───── Provided records ─────
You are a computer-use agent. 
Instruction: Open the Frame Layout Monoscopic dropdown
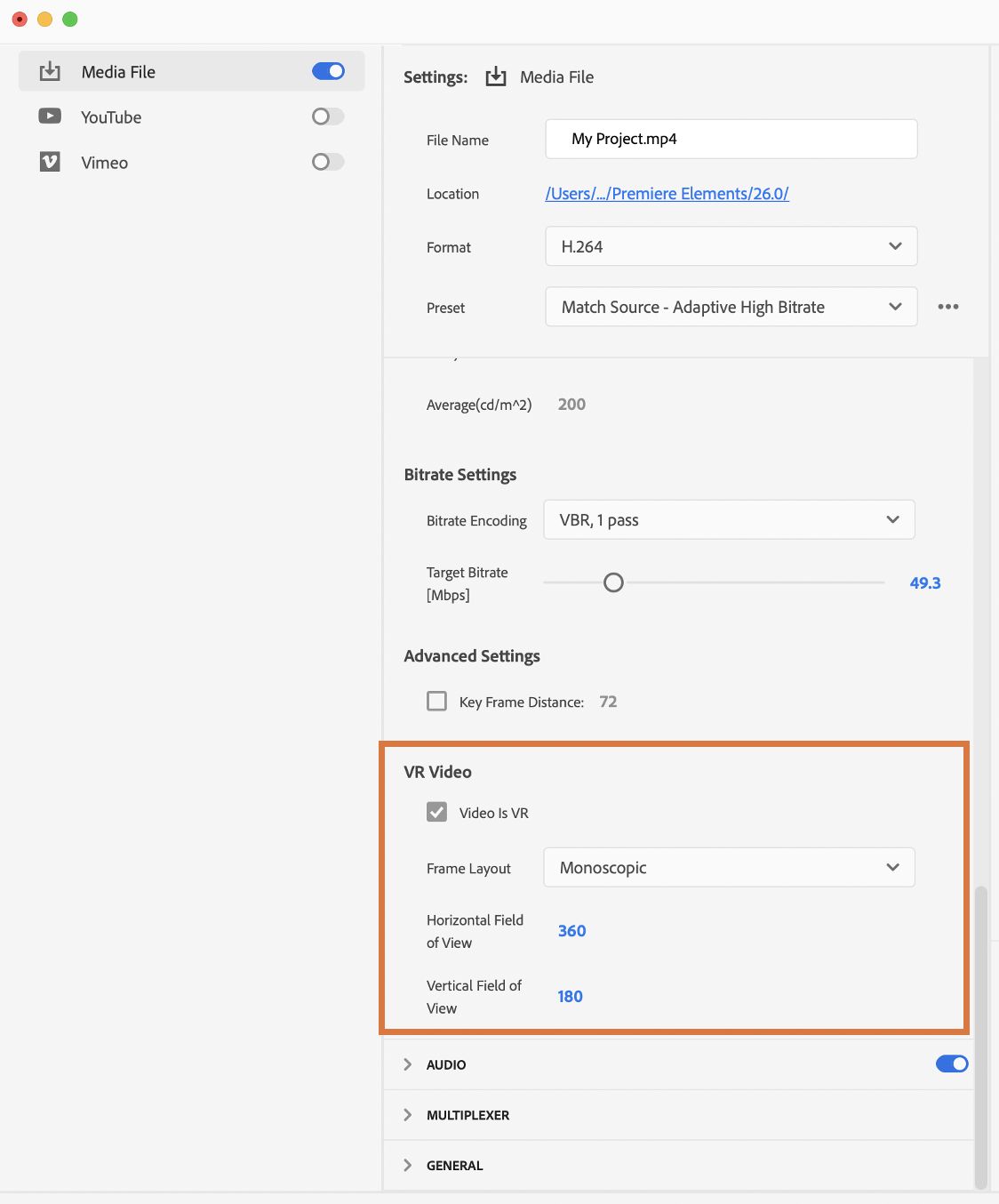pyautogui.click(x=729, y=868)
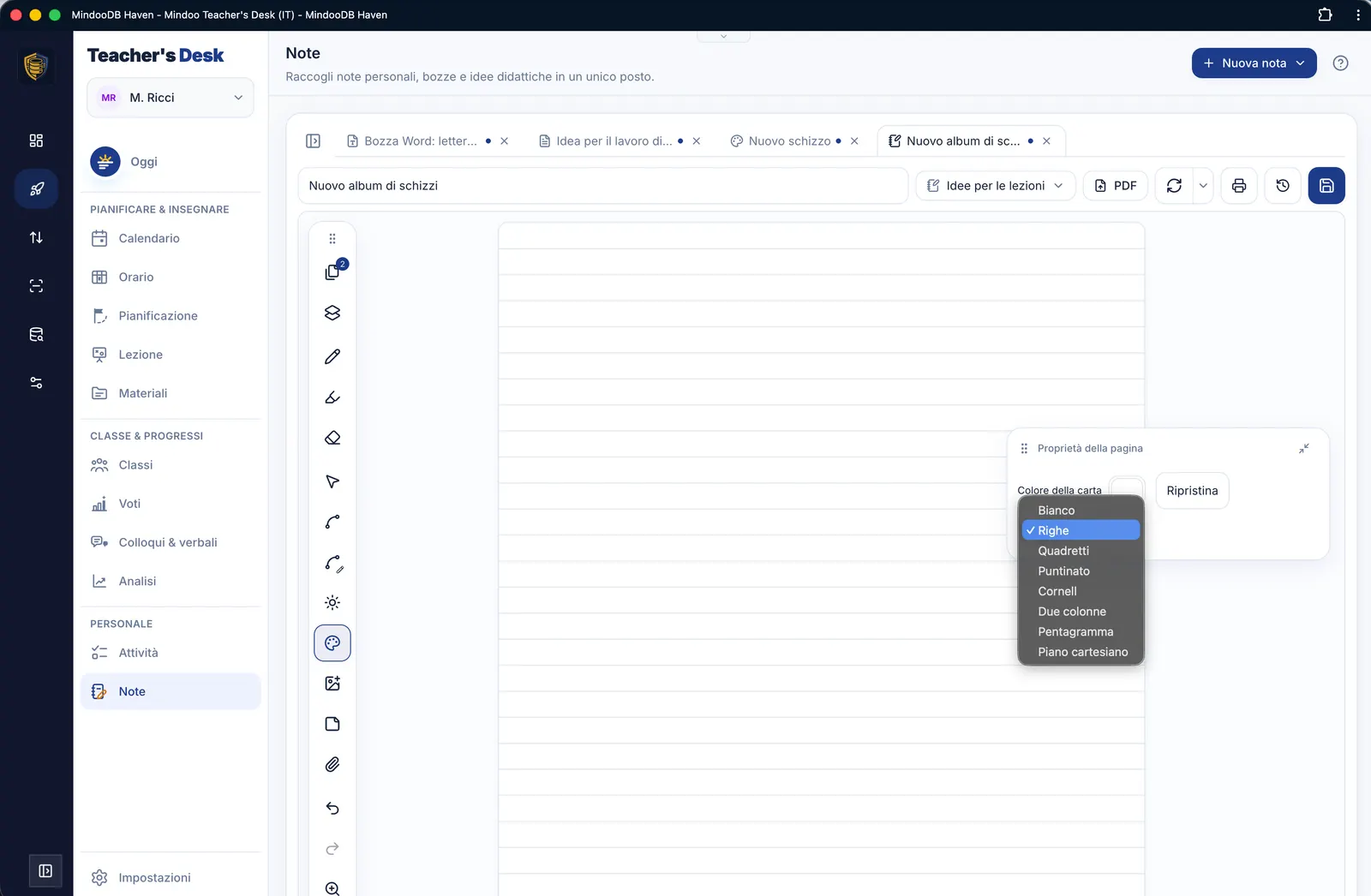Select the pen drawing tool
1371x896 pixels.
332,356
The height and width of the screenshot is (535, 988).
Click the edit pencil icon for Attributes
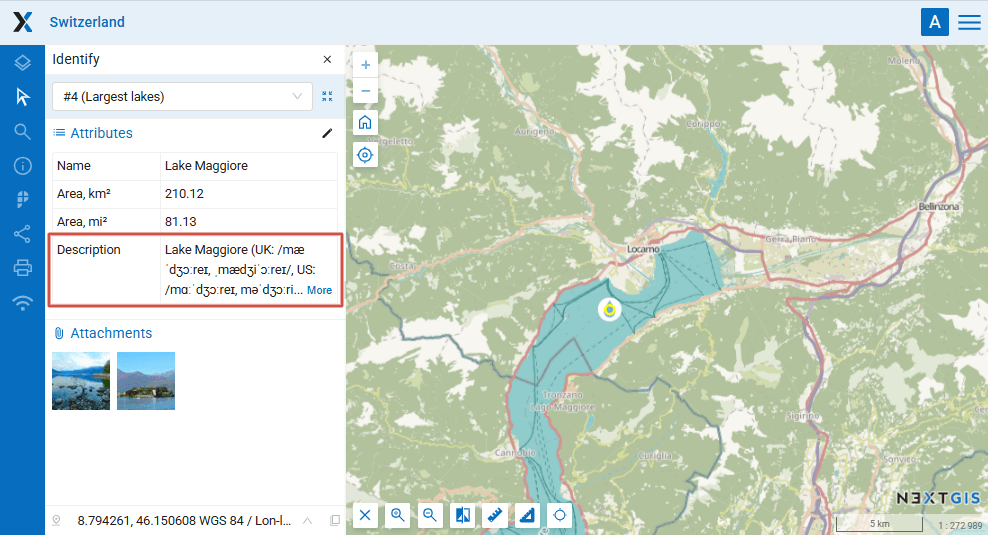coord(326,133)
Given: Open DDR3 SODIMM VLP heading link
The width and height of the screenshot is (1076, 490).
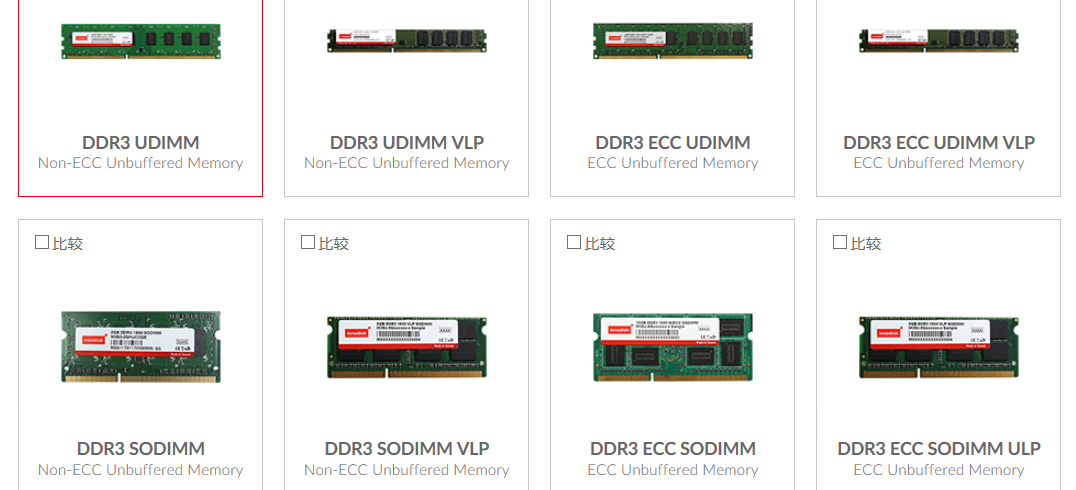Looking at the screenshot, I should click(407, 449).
─────
───── Provided records ─────
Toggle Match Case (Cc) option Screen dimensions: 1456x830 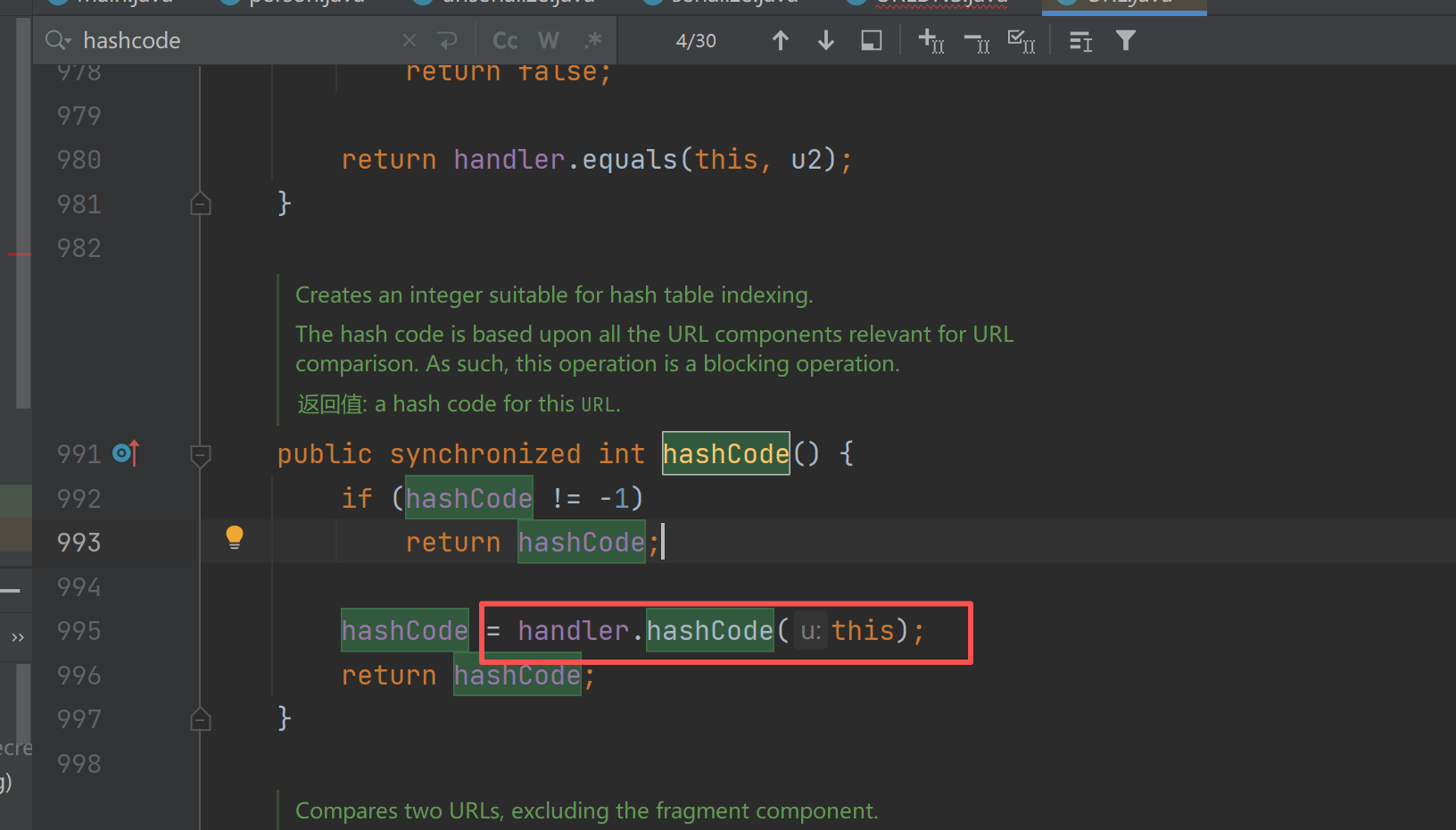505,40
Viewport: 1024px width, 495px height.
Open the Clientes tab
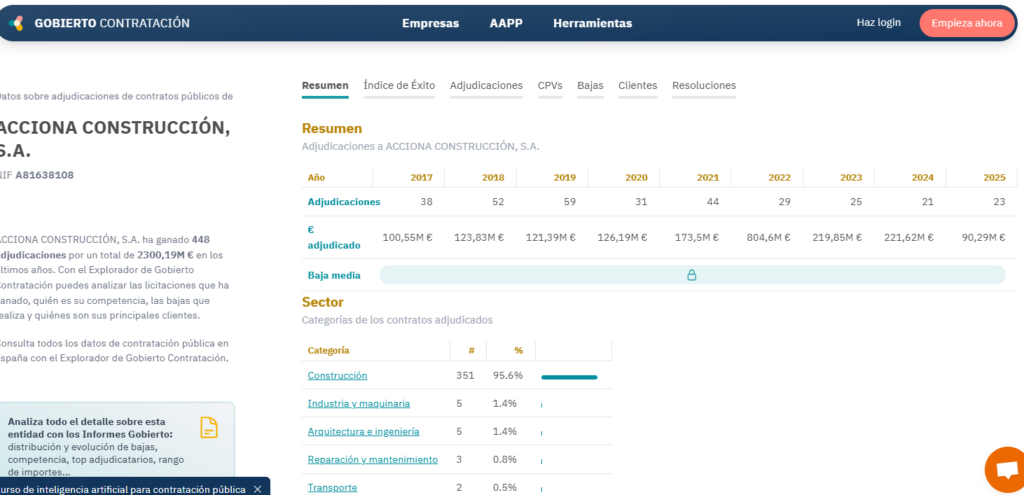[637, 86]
─────
Work item: Print, exactly and with no pictures, the lines of the listing above starting at the one that has "You are a computer-use agent." and ending at the one that has "The height and", both included.

Response to the exercise:
You are a computer-use agent. 
Instruction: Open the Frame Layout Monoscopic dropdown
pyautogui.click(x=729, y=868)
Select the pen drawing tool
1371x896 pixels.
332,356
The height and width of the screenshot is (535, 988).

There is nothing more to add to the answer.